Grand Bahama News

Special needs camp resumes after two years

After a two-year hiatus, children with disabilities on Grand Bahama received much-needed therapeutic services with the return of the special needs summer camp held at The Beacon School – a collaborative effort on the part of the Grand Bahama Down Syndrome Society (GBDSS), the City of Freeport Council, and The Beacon School. The camp was held June 27 – July 15.

Wende Hanna, GBDSS president, said the camp’s goal was “to provide the necessary therapeutic services that children with special needs require to fully develop”.

She said, “Although we expected to have more children participate in the camp, the ones [who] were there had an amazing time and received free, quality therapeutic services.”

Camp organizers were prepared to accommodate 100 participants.

However, 24 children attended the camp, which took place for the first time since 2019, due to Hurricane Dorian and the COVID-19 pandemic. 

The camp operated under the theme, “Invest in our Planet,” with a sub-theme each week.

Camp worker Ivy Russell explained, “The children completed crafts, games and activities that centered around a different topic each week.”

Week one focused on connecting with nature; week two focused on Bahamian species, and week three’s theme was ‘Reduce, Reuse, Recycle’.”

Russell’s group, along with other camp members, went on a nature walk at the Lucaya Nursery and used materials found on the campus to create art pieces that were showcased on the final day of camp. 

Camp attendees also participated in both individual and group speech and occupational therapy sessions.

Hanna Gilbert, a speech therapist with Flamingo Lingo, a speech therapy agency, and Krysta Leong Poi, who is with Pediatric Communication Solutions, provided speech screening and assessment.

Occupational therapy was provided by Charlis Robins and Kendrika Bowe of Genius Soul, an occupational therapy company which serves Freeport and Nassau. 

“This experience was fun and very rewarding,” Gilbert said.

“Screening and assessment made it easier to determine the strengths or areas of difficulty of the children and assist with building their communication skills and following instructions.”

Bowe, the enhancement coach assisting Robins, believes special needs individuals can benefit from the services that their organization provides.

“What we aim to accomplish with each child is to assist them in developing desirable behaviors,” she said.

“As an enhancement coach, I ensure that the techniques and strategies done during the therapy session with the occupational therapist are done properly and consistently.”

Hanna noted that campgoers enjoyed the activities.

“The kids benefited from the services that were given and they had so much fun in the process,” she said.

Edmund Johnson, a Beacon School student who attended the camp, said the experience was amazing.

“We did so many things and had a great time,” Edmund said.

“One of my favorite activities at camp was learning the Cupid Shuffle.”

Camp members were taught the Cha Cha Slide, Cupid Shuffle and Electric Slide by Susie Stewart, a member of a local line dancing group.

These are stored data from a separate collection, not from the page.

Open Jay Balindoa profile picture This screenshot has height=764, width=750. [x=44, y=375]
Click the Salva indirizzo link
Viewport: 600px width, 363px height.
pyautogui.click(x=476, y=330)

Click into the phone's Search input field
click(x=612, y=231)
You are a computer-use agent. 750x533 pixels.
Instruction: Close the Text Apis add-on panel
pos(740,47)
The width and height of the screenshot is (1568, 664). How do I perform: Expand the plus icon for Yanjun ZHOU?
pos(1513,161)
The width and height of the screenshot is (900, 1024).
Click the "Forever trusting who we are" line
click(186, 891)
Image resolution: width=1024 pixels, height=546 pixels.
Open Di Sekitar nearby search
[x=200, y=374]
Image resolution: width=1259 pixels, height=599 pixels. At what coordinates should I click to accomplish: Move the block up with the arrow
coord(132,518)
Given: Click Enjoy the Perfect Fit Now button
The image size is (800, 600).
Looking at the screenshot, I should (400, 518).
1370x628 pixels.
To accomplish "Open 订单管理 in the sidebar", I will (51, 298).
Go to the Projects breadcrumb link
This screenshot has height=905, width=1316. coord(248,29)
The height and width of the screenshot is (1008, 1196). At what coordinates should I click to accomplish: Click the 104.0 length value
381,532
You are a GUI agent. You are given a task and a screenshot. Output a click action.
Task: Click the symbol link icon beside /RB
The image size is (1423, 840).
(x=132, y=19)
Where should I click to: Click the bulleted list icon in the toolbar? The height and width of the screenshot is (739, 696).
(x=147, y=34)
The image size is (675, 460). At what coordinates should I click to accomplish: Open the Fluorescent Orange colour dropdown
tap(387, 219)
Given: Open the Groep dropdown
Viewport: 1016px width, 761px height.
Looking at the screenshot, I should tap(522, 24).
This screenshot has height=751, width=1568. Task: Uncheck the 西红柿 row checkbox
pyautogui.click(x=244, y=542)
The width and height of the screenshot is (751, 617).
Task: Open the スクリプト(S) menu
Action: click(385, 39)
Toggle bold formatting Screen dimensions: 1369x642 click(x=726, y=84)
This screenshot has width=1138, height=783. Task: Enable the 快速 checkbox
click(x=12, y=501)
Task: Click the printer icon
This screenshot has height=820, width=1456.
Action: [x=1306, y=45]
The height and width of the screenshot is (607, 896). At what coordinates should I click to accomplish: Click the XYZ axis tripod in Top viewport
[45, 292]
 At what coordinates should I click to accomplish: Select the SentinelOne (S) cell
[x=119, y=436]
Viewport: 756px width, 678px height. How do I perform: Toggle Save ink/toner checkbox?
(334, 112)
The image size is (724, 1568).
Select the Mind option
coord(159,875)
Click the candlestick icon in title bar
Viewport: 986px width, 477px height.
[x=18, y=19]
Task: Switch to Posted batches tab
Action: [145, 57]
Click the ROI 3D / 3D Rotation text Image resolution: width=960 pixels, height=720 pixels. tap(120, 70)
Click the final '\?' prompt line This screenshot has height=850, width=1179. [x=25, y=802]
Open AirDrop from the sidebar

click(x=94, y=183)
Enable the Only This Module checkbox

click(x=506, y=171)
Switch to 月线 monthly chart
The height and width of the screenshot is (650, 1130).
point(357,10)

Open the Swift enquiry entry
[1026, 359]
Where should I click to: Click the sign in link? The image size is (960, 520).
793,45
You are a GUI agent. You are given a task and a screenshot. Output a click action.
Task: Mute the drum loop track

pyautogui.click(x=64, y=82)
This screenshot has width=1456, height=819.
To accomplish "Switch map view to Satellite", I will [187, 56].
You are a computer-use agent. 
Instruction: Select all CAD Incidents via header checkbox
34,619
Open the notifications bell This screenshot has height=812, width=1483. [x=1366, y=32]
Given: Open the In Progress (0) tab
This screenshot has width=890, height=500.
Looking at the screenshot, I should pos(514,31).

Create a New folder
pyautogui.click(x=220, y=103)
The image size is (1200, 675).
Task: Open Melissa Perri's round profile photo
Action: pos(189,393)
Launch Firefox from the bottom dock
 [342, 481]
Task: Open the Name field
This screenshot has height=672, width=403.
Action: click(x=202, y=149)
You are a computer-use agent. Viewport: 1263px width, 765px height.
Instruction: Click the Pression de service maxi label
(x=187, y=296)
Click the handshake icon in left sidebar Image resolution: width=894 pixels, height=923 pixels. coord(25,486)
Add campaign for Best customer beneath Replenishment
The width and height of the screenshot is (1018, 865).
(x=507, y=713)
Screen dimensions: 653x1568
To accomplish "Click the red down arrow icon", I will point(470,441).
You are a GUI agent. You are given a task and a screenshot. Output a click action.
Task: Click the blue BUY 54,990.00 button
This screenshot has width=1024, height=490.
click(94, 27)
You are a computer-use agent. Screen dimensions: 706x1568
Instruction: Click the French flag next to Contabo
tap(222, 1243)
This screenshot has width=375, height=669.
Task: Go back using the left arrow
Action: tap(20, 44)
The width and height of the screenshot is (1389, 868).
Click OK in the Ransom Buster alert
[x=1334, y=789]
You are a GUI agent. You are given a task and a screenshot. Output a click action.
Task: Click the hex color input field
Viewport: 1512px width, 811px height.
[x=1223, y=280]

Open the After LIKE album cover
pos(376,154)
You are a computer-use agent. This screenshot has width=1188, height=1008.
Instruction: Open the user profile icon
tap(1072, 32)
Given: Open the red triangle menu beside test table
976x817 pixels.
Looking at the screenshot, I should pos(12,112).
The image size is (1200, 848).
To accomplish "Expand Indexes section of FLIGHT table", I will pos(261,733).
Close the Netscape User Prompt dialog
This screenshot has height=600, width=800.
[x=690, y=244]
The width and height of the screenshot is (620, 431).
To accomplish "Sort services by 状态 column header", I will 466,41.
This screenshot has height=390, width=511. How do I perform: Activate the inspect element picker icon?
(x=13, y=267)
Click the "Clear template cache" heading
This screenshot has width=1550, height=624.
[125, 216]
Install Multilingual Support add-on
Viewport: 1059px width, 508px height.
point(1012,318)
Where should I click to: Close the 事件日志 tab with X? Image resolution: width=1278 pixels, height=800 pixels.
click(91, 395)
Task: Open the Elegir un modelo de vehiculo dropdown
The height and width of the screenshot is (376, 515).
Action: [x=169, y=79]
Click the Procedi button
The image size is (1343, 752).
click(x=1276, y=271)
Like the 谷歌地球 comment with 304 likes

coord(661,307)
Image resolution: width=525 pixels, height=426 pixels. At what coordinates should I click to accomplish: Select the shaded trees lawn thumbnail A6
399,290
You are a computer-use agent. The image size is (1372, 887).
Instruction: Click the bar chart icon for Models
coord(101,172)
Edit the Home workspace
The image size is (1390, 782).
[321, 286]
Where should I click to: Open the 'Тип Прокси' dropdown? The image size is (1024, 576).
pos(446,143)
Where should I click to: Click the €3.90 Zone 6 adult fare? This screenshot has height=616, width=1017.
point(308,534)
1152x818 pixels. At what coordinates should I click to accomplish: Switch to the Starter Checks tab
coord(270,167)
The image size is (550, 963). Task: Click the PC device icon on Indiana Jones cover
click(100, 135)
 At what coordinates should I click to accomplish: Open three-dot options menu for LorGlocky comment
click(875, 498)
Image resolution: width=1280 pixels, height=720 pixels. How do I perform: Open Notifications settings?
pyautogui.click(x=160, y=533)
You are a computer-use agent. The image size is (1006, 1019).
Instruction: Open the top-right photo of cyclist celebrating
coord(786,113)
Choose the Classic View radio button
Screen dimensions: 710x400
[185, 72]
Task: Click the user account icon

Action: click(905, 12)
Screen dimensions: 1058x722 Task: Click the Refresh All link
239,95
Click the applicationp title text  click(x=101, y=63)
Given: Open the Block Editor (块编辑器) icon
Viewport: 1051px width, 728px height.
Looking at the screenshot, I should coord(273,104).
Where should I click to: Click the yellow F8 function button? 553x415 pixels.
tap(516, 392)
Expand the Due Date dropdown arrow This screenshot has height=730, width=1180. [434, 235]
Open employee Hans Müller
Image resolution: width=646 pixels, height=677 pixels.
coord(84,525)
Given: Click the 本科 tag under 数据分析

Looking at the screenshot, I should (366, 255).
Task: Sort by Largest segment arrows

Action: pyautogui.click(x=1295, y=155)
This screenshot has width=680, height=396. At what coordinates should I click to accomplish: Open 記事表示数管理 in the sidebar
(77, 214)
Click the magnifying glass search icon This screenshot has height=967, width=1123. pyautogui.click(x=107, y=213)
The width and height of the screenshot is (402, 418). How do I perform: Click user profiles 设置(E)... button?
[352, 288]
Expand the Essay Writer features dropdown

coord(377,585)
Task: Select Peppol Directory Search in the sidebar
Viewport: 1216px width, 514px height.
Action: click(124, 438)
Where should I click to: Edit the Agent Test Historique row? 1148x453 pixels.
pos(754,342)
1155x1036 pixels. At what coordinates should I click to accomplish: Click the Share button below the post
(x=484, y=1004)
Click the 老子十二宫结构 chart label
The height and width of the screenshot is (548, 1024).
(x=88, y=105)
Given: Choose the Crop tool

Despite the camp lasting only three weeks, Hanna is hopeful that the services can continue on a long-term basis.

“These types of services aren’t offered as a part of the curriculum in the special needs schools, but they are a necessity,” she said.

“Teachers try their best, but a person who is specifically trained in the area of speech and occupational therapy is needed in the schools. As a parent of a special needs child, it is my duty to advocate for the things that are beneficial to their development.”

Titi McKenzie-Moss, principal of The Beacon School and camp coordinator, was happy to have camp once again.

“It was a joy having camp this year,” said McKenzie-Moss.

“We have not been able to have camp since 2019, which means that many of these children did not have access to the services that are provided free of charge during this camp since that time.”

She said although the services are not currently a part of the school’s curriculum, she hopes that a solution can be found to make the services available to all who require them.

Frazette Gibson, chief councilor for the City of Freeport Council, expects the special services provided during the camp will be offered during the upcoming school year.

“The City of Freeport Council is committed to the development of our special needs children,” Gibson said.

“In the new school year, we are looking forward to having the occupational therapist at The Beacon School at least two days per week.”